SOURCE RECORDS ▸
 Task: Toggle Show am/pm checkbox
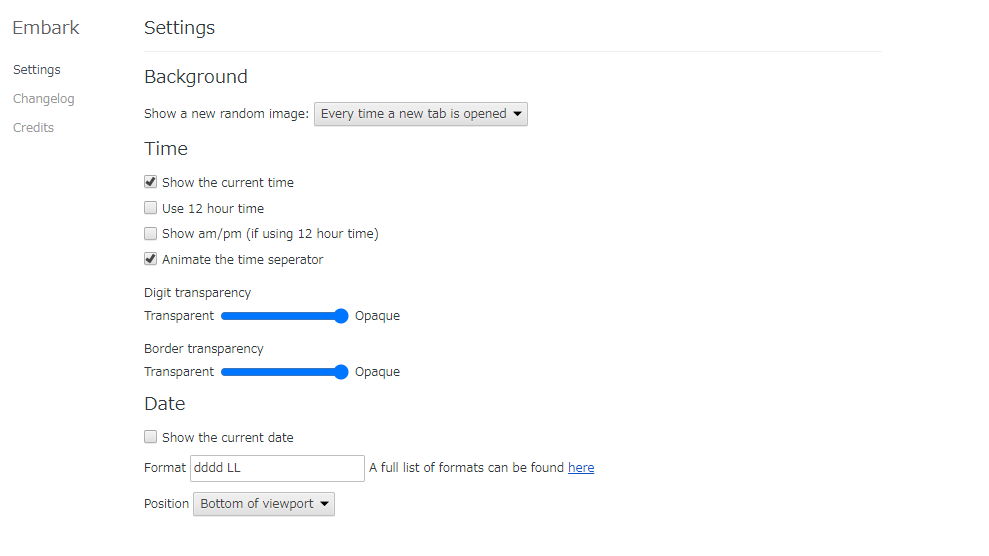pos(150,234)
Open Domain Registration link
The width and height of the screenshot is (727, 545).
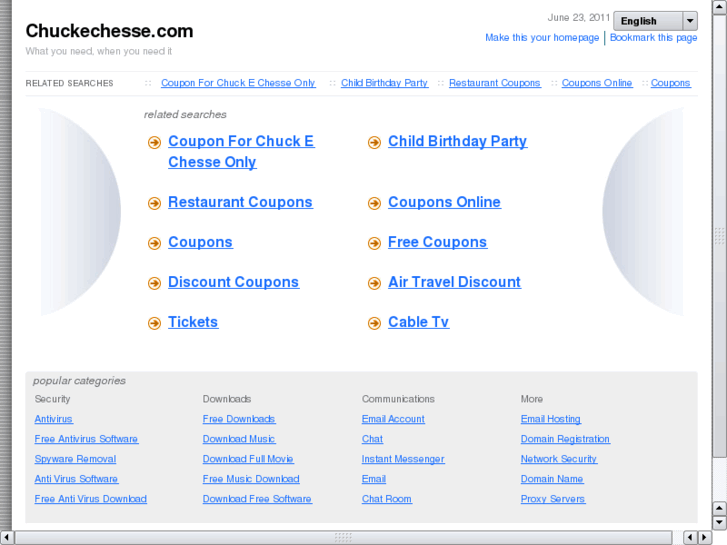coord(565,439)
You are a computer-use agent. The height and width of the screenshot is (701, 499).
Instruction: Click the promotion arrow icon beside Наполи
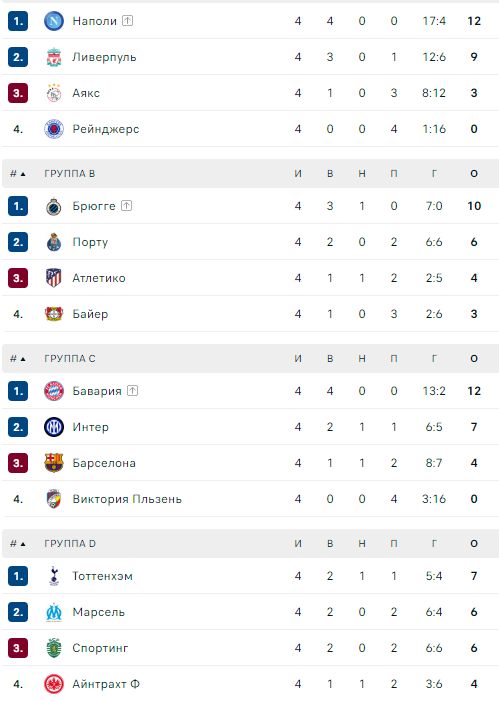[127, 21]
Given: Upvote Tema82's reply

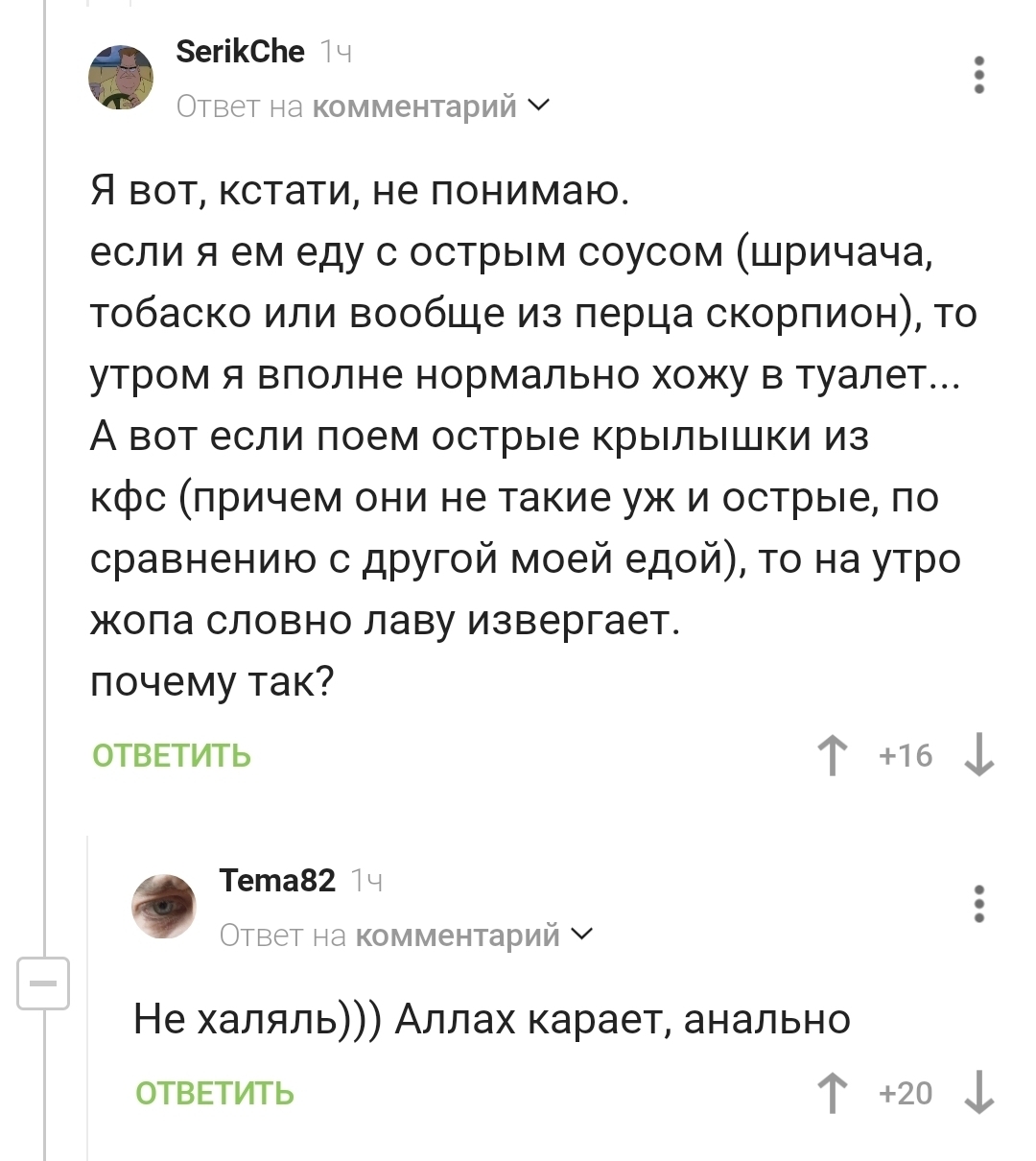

WHAT TO DO ▸ In the copy, include no pictures; everything else in the material should be written out exactly.

FINISHED TASK ▸
 Task: Toggle Show am/pm checkbox
pos(150,234)
Open Domain Registration link
The width and height of the screenshot is (727, 545).
coord(565,439)
You are a computer-use agent. The height and width of the screenshot is (701, 499).
Instruction: Click the promotion arrow icon beside Наполи
[127, 21]
Given: Upvote Tema82's reply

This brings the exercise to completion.